# Identyfy snake  to my house



## grama01 (Nov 1, 2011)

Yesterday I opened the front door and this snake was happily laying there. I did manage to take a picture and would like it identified. The snake then made it's way under the house where I store many things.
Is it a variey that I should be concerned about?
Regards
Mario


----------



## Tassie97 (Nov 1, 2011)

i was wrong sorry


----------



## waruikazi (Nov 1, 2011)

Can you give us some more information? Particularly where you are from, how big it was and if you were able to see any markings on it's head/face? (i know ther is a pic, but i still can't quite make out accurately any markings around its face.)


----------



## Tassie97 (Nov 1, 2011)

waruikazi said:


> Can you give us some more information? Particularly where you are from, how big it was and if you were able to see any markings on it's head/face? (i know ther is a pic, but i still can't quite make out accurately any markings around its face.)


yer...


----------



## imported_Varanus (Nov 1, 2011)

I wouldn't be getting this one confused with a Keelback. Looks like a young Eastern Brown to me.


----------



## waruikazi (Nov 1, 2011)

I noticed the bricks now lol, gonna assume about 60cm?

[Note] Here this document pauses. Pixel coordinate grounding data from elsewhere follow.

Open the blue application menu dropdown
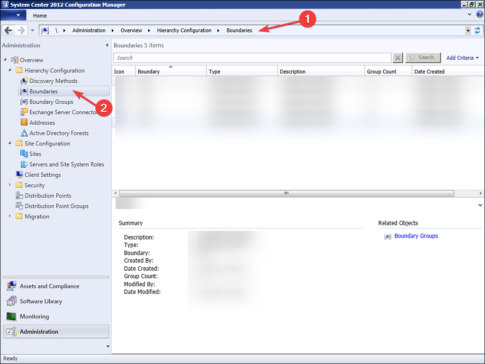Image resolution: width=485 pixels, height=364 pixels. (13, 15)
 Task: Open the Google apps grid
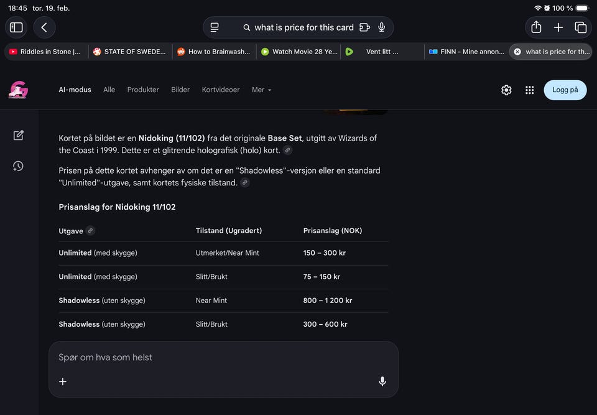pos(530,90)
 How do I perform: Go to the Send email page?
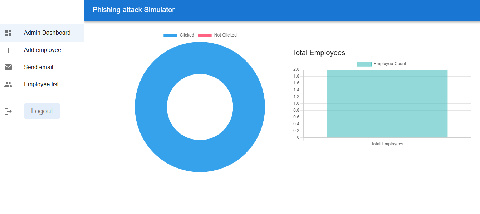coord(38,67)
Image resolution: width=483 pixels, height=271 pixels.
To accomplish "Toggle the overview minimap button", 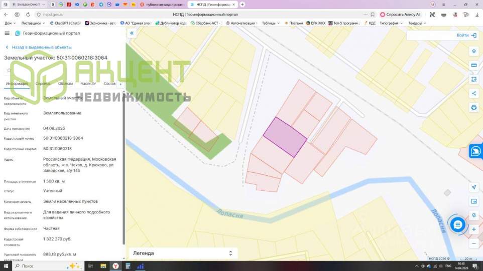I will tap(473, 201).
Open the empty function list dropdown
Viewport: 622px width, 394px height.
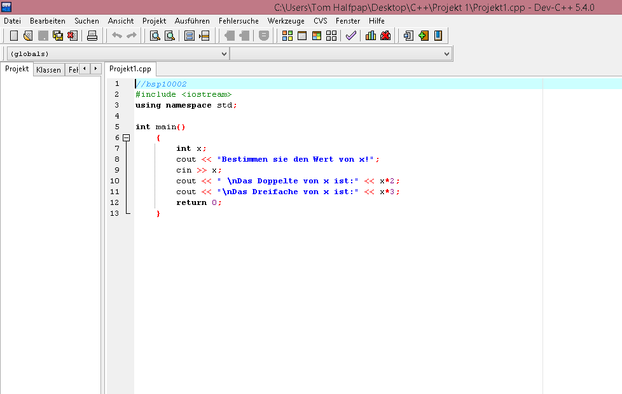click(341, 53)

I'm leaning heavily toward a brown or to lesser extent some kind of whip. Defo not a keelback though.



imported_Varanus said:


> I wouldn't be getting this one confused with a Keelback. Looks like a young Eastern Brown to me.


----------



## Waterrat (Nov 1, 2011)

I would say an Eastern Brown but it would be good to see the head bit better.


----------



## grama01 (Nov 1, 2011)

Well that's a relief. Thanks


----------



## waruikazi (Nov 1, 2011)

It shouldn't be lol. 



grama01 said:


> Well that's a relief. Thanks


----------



## Beard (Nov 1, 2011)

I'm thinking an EB juv.


----------



## grama01 (Nov 1, 2011)

Unfortunately that all the pictures I have of it. I live in the Northern Beaches (Collaroy) of Sydney.


----------



## imported_Varanus (Nov 1, 2011)

grama01 said:


> Well that's a relief. Thanks



Hope that dosen't mean you killed it!


----------



## CamdeJong (Nov 1, 2011)

I also think young eastern brown, definitely not a keelback.


----------



## Zephyr (Nov 1, 2011)

Same here Juv easten Brown / Whip Snake .Wouldnt have that hanging around ! Speacialy if you have Kids


----------



## grama01 (Nov 1, 2011)

No it's alive and I think somewhere under the house. Should I get someone to find and remove it or will it go away by itself?


----------



## waruikazi (Nov 1, 2011)

I'll call eastern brown in that case.


----------



## Tassie97 (Nov 1, 2011)

an eastern brown is the second most venomous land snake in the world........


----------



## jordanmulder (Nov 1, 2011)

ok looks like I'm going a bit against the crowd but I reckon _Demansia psammophis (yellow faced whip snake)_


----------



## Tassie97 (Nov 1, 2011)

jordanmulder said:


> ok looks like I'm going a bit against the crowd but I reckon _Demansia psammophis (yellow faced whip snake)_


yer well thats what my second choice was but ....


----------



## waruikazi (Nov 1, 2011)

Tassie97 said:


> yer well thats what my second choice was but ....



Or maybe your third?


----------



## GeckPhotographer (Nov 1, 2011)

When I first looked at it I agreed with you Jordan, but I tried blowing it up real bit and what looked to be a light patch behind the eye really isn't present. So I am not sure it is a D.psamophis. Hard to tell from the pic.


----------



## PythonLegs (Nov 1, 2011)

Mate, you should probably call out a snake-catcher. I'm sure someone can point you in the right direction..


----------



## Tassie97 (Nov 1, 2011)

waruikazi said:


> Or maybe your third?


no i thought keelback then yellow faced whip


----------



## Snake Catcher Victoria (Nov 1, 2011)

grama01 said:


> No it's alive and I think somewhere under the house. Should I get someone to find and remove it or will it go away by itself?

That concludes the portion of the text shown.